As the old orthodoxies fade, many progressive analysts and activists have become ambivalent about the most efficacious paths to social justice and development, and even about the shape of the future itself. Some of the most cogent of these analysts now counsel “historical patience” in our attempts to map the future.
David Harvey, for example, in his illuminating study of the origins of neoliberalism, urges us “not to wax nostalgic for some lost golden age when some fictional category like ‘the proletariat’ was in motion.”1 He warns us that new theoretical and practical inquiries into the feasibility of alternatives for meaningful social transformation may take a long time to bear fruit. In particular, he argues that the widespread construction of consent around institutions characterized by private property rights, free markets and free trade has made traditional leftist utopianism a much less promising course of action than in previous epochs.2 His argument brings to mind Marx’s famous comment that “every step of real movement is more important than a dozen programs.”3
Andrew Glyn voices similar cautions. In his latest book, a remarkable discussion of contemporary economic trends under “unleashed capitalism,” he predicts that progressive social change will be viable, though modest in the coming years. At a time when the economic landscape is marked by low inflation, unrestricted freedom for capital and strong domination of market-based solutions, he argues, the defense of social conquests like the welfare state must shift from old certainties to practical propositions. Pointing out that the long-term goal of socialism has been to create continuous changes that enable people to live in more fulfilling ways, he asks, “Is it possible to make serious moves in this direction even within what is still a predominantly capitalist economy?” His answer is an ambivalent yes.4
Bearing this ambivalence in mind, along with the political and analytical caveats about “really existing capitalism,” this article advocates a singular path toward greater social justice, redistributive development and more egalitarian societies. The core concept driving my argument is a redefinition of democracy beyond its mere procedural and institutional arrangement centered on regular electoral contests.

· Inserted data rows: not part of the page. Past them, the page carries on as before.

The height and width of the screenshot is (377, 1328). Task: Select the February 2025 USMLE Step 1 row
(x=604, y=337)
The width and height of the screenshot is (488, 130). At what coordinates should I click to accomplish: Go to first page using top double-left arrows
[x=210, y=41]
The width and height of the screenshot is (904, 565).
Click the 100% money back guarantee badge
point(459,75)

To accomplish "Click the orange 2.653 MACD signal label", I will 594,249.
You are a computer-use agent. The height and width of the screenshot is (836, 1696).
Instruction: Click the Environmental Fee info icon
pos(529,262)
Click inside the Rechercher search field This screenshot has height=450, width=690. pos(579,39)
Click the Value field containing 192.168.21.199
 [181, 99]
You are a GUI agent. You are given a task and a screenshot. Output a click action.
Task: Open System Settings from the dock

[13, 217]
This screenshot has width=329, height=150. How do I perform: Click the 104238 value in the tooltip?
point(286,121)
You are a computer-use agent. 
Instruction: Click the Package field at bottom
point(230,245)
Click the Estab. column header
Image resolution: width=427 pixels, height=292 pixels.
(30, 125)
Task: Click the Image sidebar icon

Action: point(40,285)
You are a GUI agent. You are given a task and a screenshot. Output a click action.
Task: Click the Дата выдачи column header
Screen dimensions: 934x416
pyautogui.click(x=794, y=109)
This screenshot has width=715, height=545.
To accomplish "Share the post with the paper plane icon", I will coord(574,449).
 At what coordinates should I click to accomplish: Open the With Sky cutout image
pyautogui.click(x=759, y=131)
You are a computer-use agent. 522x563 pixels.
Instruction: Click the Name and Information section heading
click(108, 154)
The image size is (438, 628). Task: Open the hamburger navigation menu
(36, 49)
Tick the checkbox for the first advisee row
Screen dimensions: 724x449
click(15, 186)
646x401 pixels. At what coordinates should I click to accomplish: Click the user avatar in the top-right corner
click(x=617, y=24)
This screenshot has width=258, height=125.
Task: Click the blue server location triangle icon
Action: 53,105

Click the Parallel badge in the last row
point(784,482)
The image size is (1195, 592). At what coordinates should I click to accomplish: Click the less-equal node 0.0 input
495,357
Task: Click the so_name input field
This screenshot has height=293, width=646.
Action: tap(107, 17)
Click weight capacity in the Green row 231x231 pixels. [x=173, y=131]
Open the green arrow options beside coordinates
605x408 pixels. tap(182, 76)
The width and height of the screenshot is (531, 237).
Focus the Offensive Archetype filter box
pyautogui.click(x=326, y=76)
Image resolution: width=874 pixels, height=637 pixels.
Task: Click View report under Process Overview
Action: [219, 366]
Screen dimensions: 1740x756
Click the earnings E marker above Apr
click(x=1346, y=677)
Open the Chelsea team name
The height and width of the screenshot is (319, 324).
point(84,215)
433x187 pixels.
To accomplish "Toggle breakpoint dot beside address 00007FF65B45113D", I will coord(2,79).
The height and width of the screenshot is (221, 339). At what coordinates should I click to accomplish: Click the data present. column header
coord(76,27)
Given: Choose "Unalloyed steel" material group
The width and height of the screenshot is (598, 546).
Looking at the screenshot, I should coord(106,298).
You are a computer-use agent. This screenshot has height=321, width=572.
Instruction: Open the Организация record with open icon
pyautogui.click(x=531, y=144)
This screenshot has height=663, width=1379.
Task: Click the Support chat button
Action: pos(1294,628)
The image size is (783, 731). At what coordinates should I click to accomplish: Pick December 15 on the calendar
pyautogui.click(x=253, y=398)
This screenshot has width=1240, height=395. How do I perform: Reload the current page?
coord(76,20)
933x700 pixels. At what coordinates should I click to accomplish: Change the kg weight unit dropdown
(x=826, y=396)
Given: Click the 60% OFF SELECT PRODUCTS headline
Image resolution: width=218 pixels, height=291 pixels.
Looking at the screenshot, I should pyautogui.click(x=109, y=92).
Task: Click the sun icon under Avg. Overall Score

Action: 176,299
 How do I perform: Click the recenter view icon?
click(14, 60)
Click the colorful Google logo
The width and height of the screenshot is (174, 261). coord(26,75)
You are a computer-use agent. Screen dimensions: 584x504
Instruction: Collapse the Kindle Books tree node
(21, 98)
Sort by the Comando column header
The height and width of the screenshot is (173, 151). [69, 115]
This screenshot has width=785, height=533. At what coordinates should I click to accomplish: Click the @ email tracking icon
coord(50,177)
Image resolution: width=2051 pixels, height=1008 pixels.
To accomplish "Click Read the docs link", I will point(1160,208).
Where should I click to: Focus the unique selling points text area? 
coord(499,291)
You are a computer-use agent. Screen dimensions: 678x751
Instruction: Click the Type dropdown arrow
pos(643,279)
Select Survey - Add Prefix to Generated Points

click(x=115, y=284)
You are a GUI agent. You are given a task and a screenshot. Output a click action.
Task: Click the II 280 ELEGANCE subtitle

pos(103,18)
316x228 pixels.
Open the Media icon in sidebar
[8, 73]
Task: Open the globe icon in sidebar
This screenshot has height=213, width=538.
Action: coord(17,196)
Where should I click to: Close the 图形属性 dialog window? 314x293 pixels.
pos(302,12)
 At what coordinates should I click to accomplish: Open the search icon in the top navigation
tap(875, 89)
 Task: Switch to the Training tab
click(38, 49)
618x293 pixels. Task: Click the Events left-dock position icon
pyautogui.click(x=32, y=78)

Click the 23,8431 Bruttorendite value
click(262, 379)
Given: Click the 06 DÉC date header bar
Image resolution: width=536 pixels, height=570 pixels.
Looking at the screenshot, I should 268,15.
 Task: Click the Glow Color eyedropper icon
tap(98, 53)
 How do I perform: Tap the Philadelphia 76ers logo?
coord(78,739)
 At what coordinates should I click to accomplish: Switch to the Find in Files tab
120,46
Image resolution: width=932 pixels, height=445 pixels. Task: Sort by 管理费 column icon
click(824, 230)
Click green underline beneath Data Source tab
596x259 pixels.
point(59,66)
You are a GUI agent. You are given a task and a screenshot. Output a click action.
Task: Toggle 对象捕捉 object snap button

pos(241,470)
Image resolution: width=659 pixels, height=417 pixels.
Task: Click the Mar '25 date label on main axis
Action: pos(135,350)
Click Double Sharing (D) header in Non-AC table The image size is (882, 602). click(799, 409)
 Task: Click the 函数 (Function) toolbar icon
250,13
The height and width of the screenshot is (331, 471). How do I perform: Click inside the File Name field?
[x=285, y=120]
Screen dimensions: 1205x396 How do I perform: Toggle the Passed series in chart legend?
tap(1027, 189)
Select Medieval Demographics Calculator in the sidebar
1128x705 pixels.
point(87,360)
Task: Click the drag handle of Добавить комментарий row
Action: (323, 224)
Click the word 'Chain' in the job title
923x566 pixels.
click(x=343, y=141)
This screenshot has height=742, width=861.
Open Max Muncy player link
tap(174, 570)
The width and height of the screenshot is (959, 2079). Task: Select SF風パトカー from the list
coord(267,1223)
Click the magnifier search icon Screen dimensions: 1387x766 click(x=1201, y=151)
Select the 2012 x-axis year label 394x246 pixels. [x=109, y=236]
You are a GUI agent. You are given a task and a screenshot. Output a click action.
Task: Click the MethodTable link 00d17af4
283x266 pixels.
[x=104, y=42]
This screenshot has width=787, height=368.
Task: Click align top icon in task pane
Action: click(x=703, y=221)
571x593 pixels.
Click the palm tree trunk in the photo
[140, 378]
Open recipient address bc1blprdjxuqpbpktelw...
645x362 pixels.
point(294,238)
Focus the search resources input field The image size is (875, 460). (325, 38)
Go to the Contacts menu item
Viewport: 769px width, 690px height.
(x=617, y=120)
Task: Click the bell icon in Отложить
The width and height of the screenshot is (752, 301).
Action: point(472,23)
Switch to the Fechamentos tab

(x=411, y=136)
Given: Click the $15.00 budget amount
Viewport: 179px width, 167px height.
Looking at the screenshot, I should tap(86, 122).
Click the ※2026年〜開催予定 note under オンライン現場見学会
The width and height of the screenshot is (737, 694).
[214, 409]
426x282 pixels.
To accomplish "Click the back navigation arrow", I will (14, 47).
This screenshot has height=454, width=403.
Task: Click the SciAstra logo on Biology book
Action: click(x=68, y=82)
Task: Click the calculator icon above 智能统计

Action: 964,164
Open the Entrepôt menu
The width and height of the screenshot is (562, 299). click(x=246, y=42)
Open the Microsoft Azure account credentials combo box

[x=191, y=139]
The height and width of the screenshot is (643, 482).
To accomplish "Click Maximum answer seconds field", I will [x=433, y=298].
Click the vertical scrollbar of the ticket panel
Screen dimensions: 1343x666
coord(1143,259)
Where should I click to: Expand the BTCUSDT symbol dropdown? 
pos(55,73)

The argument rests on two broad premises. The first is that the last three decades have observed an unparalleled and ruthless process of wealth creation and the commodification of social life, such that market relations are rapidly becoming naturalized and deeply entrenched in culture. A telling illustration of this process is the fact that approximately two-thirds of U.S. companies’ profits nowadays come from so-called intangibles, such as copyrights, trademarks and patents (that is, intellectual property).5 This proportion signals that capitalism is at the height of its phase of financialization, as an ever-growing web of multiple markets permeates everyday life.
Moreover, uncontrolled commodification has created a social incorporation into markets with no political regulation, especially in countries of the global South. In addition to expanding forms of labor exploitation and social exclusion, this process is naturalizing the market domination of social life. As a result, growing numbers of citizens in most corners of the planet are becoming convinced that a self-interested form of economic organization is indeed the only one possible, and promises of “alternative systems” are frequently received with outright disbelief.
The second general premise concerns the standard “democratic” straitjacket now promoted around the world almost as a “non-negotiable idea.” As a consequence of post-1989 historical circumstances, “democracy” as a political model eventually became a tool kit to be sold everywhere, though it didn’t mean much more than holding open and fair elections from time to time. Such procedural democracies, in and of themselves, are woefully inadequate to the task of regulating the incorporation of populations and commodities previously excluded from market relations. In short, while liberal democracies are the paragons of “good governance,” political development and economic modernization, their current manifestations are insufficient.
There is no question but that these processes have created a historical situation in which there seems to be only one game in town. The new situation is formed by two far-reaching hegemonies acting in tandem: neoliberalism, which manages the economy, and electoral democracy, which structures the existing political system. While these propositions certainly require nuanced, geographically specific qualifications, these political and economic processes, even if they are inherently unstable, are so dominant that the sole possibility of moving toward greater social justice and more egalitarian development must be rooted in a new form of politics and, necessarily, a new meaning for democracy that can serve as an effective conduit for change.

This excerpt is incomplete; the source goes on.